▶ **本文抜粋**
=-=-=-=-=
一般的には、必要だが重要性が低い業務(ノンコア業務)を外部企業に任せることを指します。
経済産業省が発表した、オフィシャルな定義づけも見ておきましょう。
それによれば「広義」の定義は、以下の4つがあります。
1:人材派遣を活用した補助業務
2:業務の運営に限定された代行業務
3:業務の企画を任せるコンサルティング業務
4:業務の企画から運営までを任せる業務
一般的に受託形態が1から4に進むほどにスケールが大きくなり、その分リスクも高くなっていきます。狭義のアウトソーシングは4を指し、ある程度の単位の業務を一貫して任せることです。
また、一般的なアウトソーシングは主に「業務委託」と「業務請負」の形態に分けられます。
業務委託のほうは「委任・準委任契約」と「請負契約」があります。前者は契約で取り決めた業務の遂行事態が支払要件となるのに対し、後者は成果物の納品が支払い要件です。
=-=-=-=-=
▶ **提供資料**

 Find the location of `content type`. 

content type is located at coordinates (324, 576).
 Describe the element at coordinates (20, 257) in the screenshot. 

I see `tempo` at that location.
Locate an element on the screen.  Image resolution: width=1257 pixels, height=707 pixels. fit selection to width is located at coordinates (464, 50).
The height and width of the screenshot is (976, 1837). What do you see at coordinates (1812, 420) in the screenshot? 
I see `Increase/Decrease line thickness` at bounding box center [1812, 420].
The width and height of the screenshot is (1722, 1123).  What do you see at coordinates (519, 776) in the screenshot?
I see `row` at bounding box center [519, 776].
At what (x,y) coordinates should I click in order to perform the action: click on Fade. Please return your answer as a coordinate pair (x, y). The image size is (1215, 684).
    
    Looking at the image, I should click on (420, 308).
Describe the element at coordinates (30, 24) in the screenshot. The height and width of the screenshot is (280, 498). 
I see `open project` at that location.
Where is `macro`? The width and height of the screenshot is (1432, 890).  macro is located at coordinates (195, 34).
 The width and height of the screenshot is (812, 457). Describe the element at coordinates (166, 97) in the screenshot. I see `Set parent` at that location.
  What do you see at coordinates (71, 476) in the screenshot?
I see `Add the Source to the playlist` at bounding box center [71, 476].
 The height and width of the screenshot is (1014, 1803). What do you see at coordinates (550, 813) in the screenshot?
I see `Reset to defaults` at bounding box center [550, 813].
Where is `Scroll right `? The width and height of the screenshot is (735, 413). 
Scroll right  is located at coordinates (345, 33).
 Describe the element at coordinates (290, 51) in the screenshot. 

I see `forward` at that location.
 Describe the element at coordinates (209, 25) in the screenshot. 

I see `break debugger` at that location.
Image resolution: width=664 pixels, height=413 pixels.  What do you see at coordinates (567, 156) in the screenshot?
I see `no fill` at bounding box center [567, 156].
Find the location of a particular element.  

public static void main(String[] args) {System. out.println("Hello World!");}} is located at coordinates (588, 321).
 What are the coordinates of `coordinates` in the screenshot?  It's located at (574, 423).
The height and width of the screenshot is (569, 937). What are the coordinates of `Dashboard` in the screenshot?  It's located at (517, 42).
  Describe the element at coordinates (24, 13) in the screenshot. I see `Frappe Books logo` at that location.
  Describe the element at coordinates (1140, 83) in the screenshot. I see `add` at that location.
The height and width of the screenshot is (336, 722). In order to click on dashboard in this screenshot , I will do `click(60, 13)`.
=-=-=-=-=
▶ **設問**
**A)** アウトソーシングについての本文をもとに、次の問いに答えなさい。
(i) 経済産業省による広義の定義のうち、3番目に挙げられている業務は何か。
(ii) 狭義のアウトソーシングは、広義の定義の何番を指すか。
(iii) 「請負契約」における支払い要件は何か。
**B)** アウトソーシングについての本文にある次の文を英語に訳しなさい。「一般的に受託形態が1から4に進むほどにスケールが大きくなり、その分リスクも高くなっていきます。」
**C)** アウトソーシングについての本文のうち、「それによれば「広義」の定義は、以下の4つがあります。」から「請負」の形態に分けられます。」までを、その両端も含めて書き出しなさい。その際、「運営」を「実施」に置き換えること。

▶ **解答**
**A)**
(i) 業務の企画を任せるコンサルティング業務
(ii) 4(業務の企画から運営までを任せる業務)
(iii) 成果物の納品

**B)** Generally, the further the form of contracting progresses from 1 to 4, the larger its scale becomes, and the risk increases accordingly.

**C)**
それによれば「広義」の定義は、以下の4つがあります。
1:人材派遣を活用した補助業務
2:業務の実施に限定された代行業務
3:業務の企画を任せるコンサルティング業務
4:業務の企画から実施までを任せる業務
一般的に受託形態が1から4に進むほどにスケールが大きくなり、その分リスクも高くなっていきます。狭義のアウトソーシングは4を指し、ある程度の単位の業務を一貫して任せることです。
また、一般的なアウトソーシングは主に「業務委託」と「業務請負」の形態に分けられます。